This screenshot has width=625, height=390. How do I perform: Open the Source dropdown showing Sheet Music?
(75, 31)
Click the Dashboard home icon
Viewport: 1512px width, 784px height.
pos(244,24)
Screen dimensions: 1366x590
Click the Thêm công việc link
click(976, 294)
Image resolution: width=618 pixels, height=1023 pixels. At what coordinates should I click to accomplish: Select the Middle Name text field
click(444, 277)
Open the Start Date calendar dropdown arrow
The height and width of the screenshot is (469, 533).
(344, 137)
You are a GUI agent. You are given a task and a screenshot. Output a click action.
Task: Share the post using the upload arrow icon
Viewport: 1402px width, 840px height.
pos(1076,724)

____

__PROBLEM REQUIREMENTS__
From the first line to the last, transcribe the listing exactly.

__WRITTEN SOLUTION__
This screenshot has width=625, height=390. How do I perform: Open the Source dropdown showing Sheet Music?
(75, 31)
Click the Dashboard home icon
Viewport: 1512px width, 784px height.
pos(244,24)
Screen dimensions: 1366x590
Click the Thêm công việc link
click(976, 294)
Image resolution: width=618 pixels, height=1023 pixels. At what coordinates should I click to accomplish: Select the Middle Name text field
click(444, 277)
Open the Start Date calendar dropdown arrow
The height and width of the screenshot is (469, 533).
(344, 137)
You are a GUI agent. You are given a task and a screenshot. Output a click action.
Task: Share the post using the upload arrow icon
Viewport: 1402px width, 840px height.
pos(1076,724)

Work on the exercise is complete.